Goal of the exercise:
Copy the whole listing below, substituting "Command" for every occurrence of "Instruction" and leaving everything else as it stands.

══ Excerpted data ══

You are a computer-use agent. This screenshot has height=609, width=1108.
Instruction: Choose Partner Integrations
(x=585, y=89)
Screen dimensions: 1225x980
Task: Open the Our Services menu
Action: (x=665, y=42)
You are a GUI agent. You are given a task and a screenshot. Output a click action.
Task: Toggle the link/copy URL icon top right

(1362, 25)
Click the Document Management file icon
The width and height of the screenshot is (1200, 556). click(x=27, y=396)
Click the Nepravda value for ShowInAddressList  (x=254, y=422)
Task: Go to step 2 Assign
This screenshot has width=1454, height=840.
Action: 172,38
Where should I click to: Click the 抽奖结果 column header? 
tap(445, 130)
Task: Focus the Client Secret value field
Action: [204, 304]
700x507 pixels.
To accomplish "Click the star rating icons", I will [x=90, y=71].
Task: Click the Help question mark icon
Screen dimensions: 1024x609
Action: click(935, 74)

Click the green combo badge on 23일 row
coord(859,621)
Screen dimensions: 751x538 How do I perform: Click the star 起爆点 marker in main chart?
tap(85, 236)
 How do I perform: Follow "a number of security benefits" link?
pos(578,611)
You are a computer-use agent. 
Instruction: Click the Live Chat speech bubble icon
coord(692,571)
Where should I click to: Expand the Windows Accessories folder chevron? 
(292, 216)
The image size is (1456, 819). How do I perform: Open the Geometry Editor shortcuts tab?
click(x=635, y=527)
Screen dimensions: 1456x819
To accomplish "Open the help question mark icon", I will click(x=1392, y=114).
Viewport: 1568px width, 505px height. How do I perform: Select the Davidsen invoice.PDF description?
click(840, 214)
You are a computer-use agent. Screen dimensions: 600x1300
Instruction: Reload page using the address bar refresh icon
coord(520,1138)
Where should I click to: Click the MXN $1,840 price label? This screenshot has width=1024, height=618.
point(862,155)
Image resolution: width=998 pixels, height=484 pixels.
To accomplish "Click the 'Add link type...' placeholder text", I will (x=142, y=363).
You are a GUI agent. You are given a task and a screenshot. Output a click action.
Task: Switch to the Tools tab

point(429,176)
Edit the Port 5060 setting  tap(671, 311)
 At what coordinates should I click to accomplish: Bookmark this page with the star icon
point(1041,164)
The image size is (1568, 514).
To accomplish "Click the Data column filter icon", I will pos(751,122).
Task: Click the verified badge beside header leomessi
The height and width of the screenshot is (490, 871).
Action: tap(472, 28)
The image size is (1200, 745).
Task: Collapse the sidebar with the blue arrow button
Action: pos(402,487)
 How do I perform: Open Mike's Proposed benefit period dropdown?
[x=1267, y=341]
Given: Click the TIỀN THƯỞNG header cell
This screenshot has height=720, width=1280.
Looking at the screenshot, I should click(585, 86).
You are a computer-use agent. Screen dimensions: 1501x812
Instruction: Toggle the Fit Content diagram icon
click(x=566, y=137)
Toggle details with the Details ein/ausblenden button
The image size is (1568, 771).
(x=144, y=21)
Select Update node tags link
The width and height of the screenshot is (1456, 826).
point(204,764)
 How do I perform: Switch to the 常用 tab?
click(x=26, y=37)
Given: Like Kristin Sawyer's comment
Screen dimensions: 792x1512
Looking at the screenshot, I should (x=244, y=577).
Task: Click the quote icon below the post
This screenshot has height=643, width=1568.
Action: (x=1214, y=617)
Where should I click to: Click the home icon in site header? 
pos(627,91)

═══

Answer for the task:
You are a computer-use agent. This screenshot has height=609, width=1108.
Command: Choose Partner Integrations
(x=585, y=89)
Screen dimensions: 1225x980
Task: Open the Our Services menu
Action: (x=665, y=42)
You are a GUI agent. You are given a task and a screenshot. Output a click action.
Task: Toggle the link/copy URL icon top right

(1362, 25)
Click the Document Management file icon
The width and height of the screenshot is (1200, 556). click(x=27, y=396)
Click the Nepravda value for ShowInAddressList  (x=254, y=422)
Task: Go to step 2 Assign
This screenshot has width=1454, height=840.
Action: 172,38
Where should I click to: Click the 抽奖结果 column header? 
tap(445, 130)
Task: Focus the Client Secret value field
Action: [204, 304]
700x507 pixels.
To accomplish "Click the star rating icons", I will [x=90, y=71].
Task: Click the Help question mark icon
Screen dimensions: 1024x609
Action: click(935, 74)

Click the green combo badge on 23일 row
coord(859,621)
Screen dimensions: 751x538 How do I perform: Click the star 起爆点 marker in main chart?
tap(85, 236)
 How do I perform: Follow "a number of security benefits" link?
pos(578,611)
You are a computer-use agent. 
Command: Click the Live Chat speech bubble icon
coord(692,571)
Where should I click to: Expand the Windows Accessories folder chevron? 
(292, 216)
The image size is (1456, 819). How do I perform: Open the Geometry Editor shortcuts tab?
click(x=635, y=527)
Screen dimensions: 1456x819
To accomplish "Open the help question mark icon", I will click(x=1392, y=114).
Viewport: 1568px width, 505px height. How do I perform: Select the Davidsen invoice.PDF description?
click(840, 214)
You are a computer-use agent. Screen dimensions: 600x1300
Command: Reload page using the address bar refresh icon
coord(520,1138)
Where should I click to: Click the MXN $1,840 price label? This screenshot has width=1024, height=618.
point(862,155)
Image resolution: width=998 pixels, height=484 pixels.
To accomplish "Click the 'Add link type...' placeholder text", I will (x=142, y=363).
You are a GUI agent. You are given a task and a screenshot. Output a click action.
Task: Switch to the Tools tab

point(429,176)
Edit the Port 5060 setting  tap(671, 311)
 At what coordinates should I click to accomplish: Bookmark this page with the star icon
point(1041,164)
The image size is (1568, 514).
To accomplish "Click the Data column filter icon", I will pos(751,122).
Task: Click the verified badge beside header leomessi
The height and width of the screenshot is (490, 871).
Action: tap(472, 28)
The image size is (1200, 745).
Task: Collapse the sidebar with the blue arrow button
Action: pos(402,487)
 How do I perform: Open Mike's Proposed benefit period dropdown?
[x=1267, y=341]
Given: Click the TIỀN THƯỞNG header cell
This screenshot has height=720, width=1280.
Looking at the screenshot, I should click(585, 86).
You are a computer-use agent. Screen dimensions: 1501x812
Command: Toggle the Fit Content diagram icon
click(x=566, y=137)
Toggle details with the Details ein/ausblenden button
The image size is (1568, 771).
(x=144, y=21)
Select Update node tags link
The width and height of the screenshot is (1456, 826).
point(204,764)
 How do I perform: Switch to the 常用 tab?
click(x=26, y=37)
Given: Like Kristin Sawyer's comment
Screen dimensions: 792x1512
Looking at the screenshot, I should (x=244, y=577).
Task: Click the quote icon below the post
This screenshot has height=643, width=1568.
Action: (x=1214, y=617)
Where should I click to: Click the home icon in site header? 
pos(627,91)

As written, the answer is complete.